**TASK INSTRUCTIONS:**
Every record below is to be retyped exactly, with the pictures left out.

┄┄┄┄┄┄┄┄┄┄┄┄┄┄┄┄┄┄┄┄

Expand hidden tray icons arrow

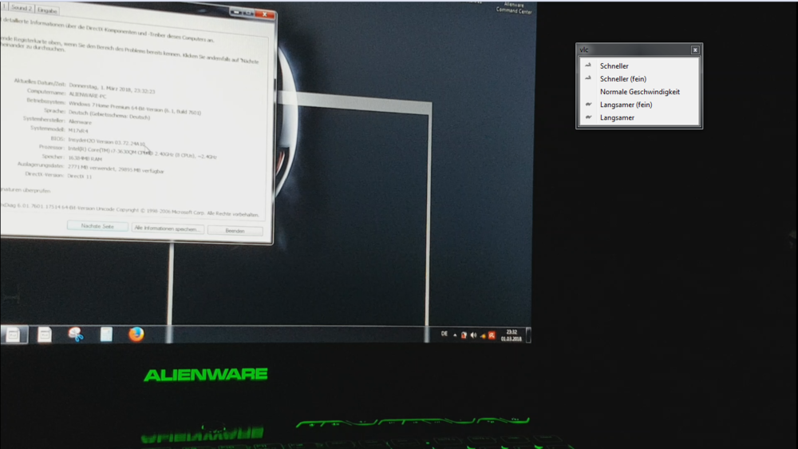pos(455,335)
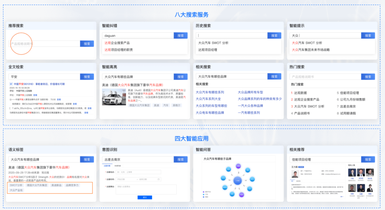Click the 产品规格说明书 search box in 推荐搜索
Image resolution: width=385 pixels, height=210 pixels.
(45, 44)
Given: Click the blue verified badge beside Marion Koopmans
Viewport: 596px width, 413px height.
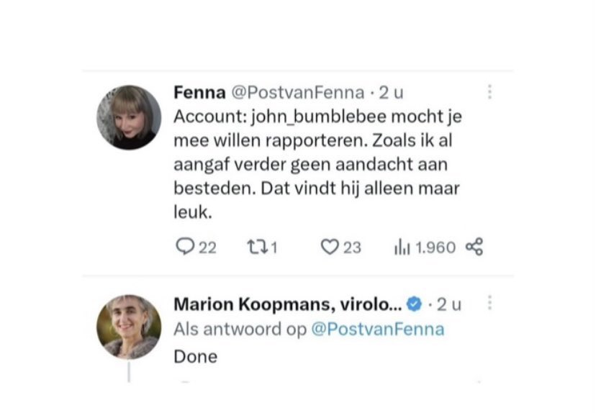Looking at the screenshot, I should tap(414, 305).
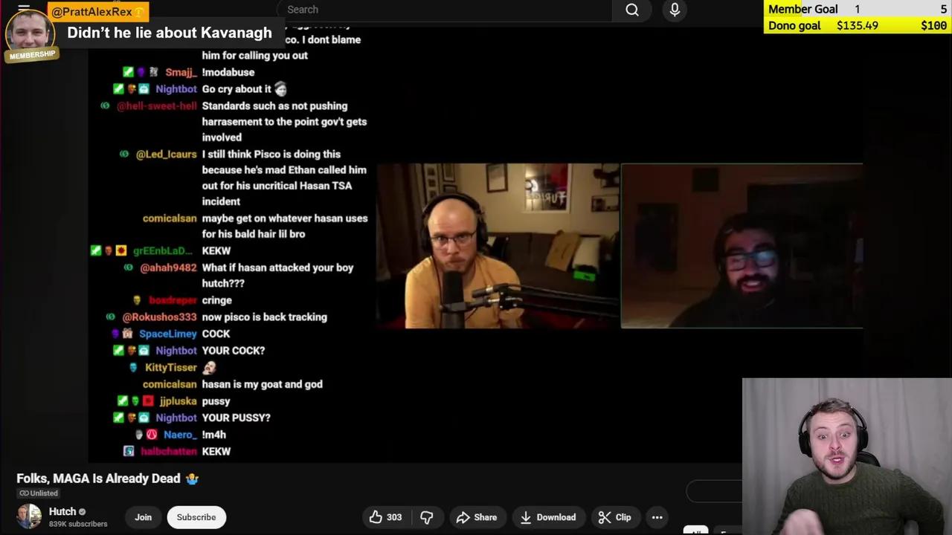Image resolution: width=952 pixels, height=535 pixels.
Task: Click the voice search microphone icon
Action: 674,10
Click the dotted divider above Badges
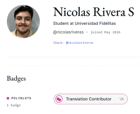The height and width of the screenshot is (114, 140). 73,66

┄┄┄┄┄┄┄┄┄┄┄┄┄┄┄┄┄┄┄┄

**EXERCISE SOLUTION:**
Expand hidden tray icons arrow

pos(455,335)
Click the 产品规格说明书 search box in 推荐搜索
Image resolution: width=385 pixels, height=210 pixels.
(45, 44)
Given: Click the blue verified badge beside Marion Koopmans
Viewport: 596px width, 413px height.
Looking at the screenshot, I should tap(414, 305).
Image resolution: width=952 pixels, height=535 pixels.
Task: Click the voice search microphone icon
Action: 674,10
Click the dotted divider above Badges
The height and width of the screenshot is (114, 140). 73,66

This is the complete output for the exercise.